As of October 1, purchases from customers in the US, UK and France will no longer be subject to late fees, while the company’s BNPL services in Germany and Australia are already void of late fees.
BNPL services have grown rapidly during the pandemic thanks to their popularity among online shoppers, and the market swelled to £2.7bn last year.
PayPal’s latest move is a clear tactic to attract online shoppers to its service over competitors such as Klarna, which recently scored a $45bn valuation, and Clearpay.
According to a recent survey by PayPal, 33 per cent of consumers say that no late fees are an important feature when choosing a BNPL option.
Gen Z and Millennial shoppers particularly favour the option, with 57 per cent saying it was a “smarter way to shop”, and 37 per cent saying it gave them “more control of their finances.”
The service enables buyers to delay payment with no incurred interest, for up to 30 days after purchase, or alternatively to spread repayment across six weeks to four month installments.
“We know that eliminating late fees delivers an even better buy now, pay later experience that provides incredible value to our consumers and merchant partners,” said Greg Lisiewski, vice president of pay later products at PayPal.
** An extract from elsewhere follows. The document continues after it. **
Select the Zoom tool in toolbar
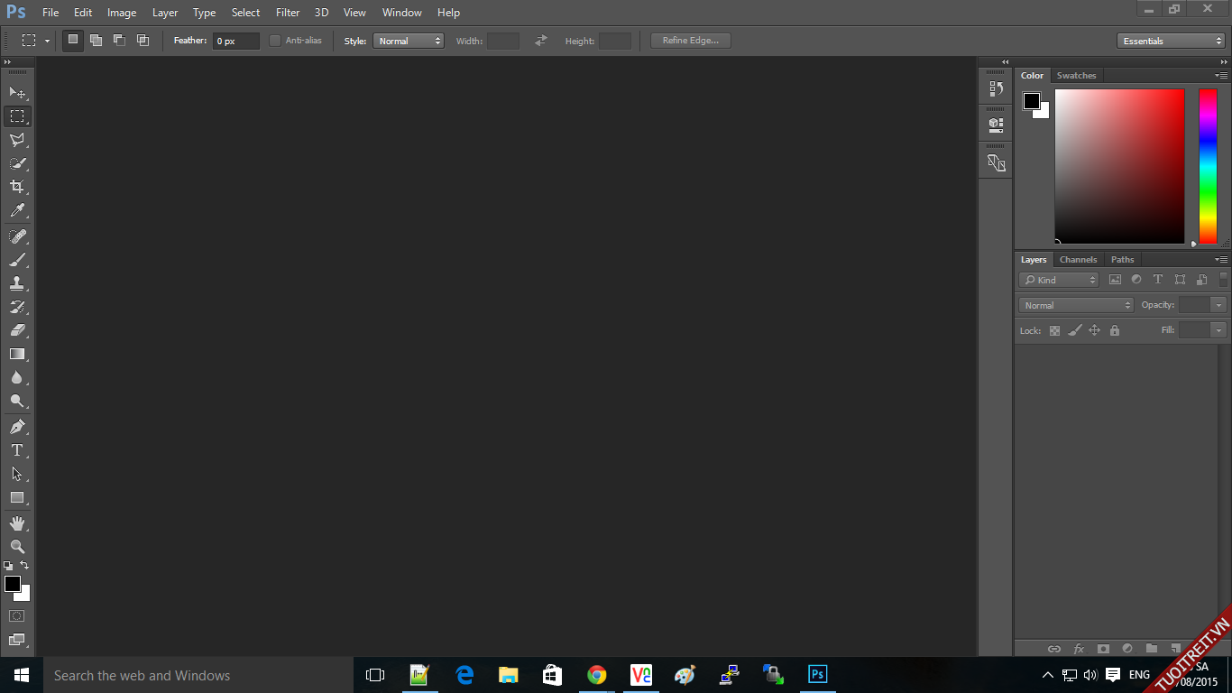The image size is (1232, 693). 17,547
“We’re able to help provide consumers peace of mind as they manage their plans on their terms while also helping merchants increase sales conversions.”
It comes after the BNPL sector has raised eyebrows amongst global regulators and come under fire from campaigners warning that it can encourage consumers — particularly younger shoppers — to rack up debts.
The sector is not currently regulated and relies on an exemption from consumer credit rules, though this has led to inconsistent practices.
In the UK, where the use of BNPL transactions tripled in 2020, the Financial Conduct Authority (FCA) said it plans to regulate the products and bring in new rules, including forcing providers to carry out affordability checks.
A consultation is expected in the next few months.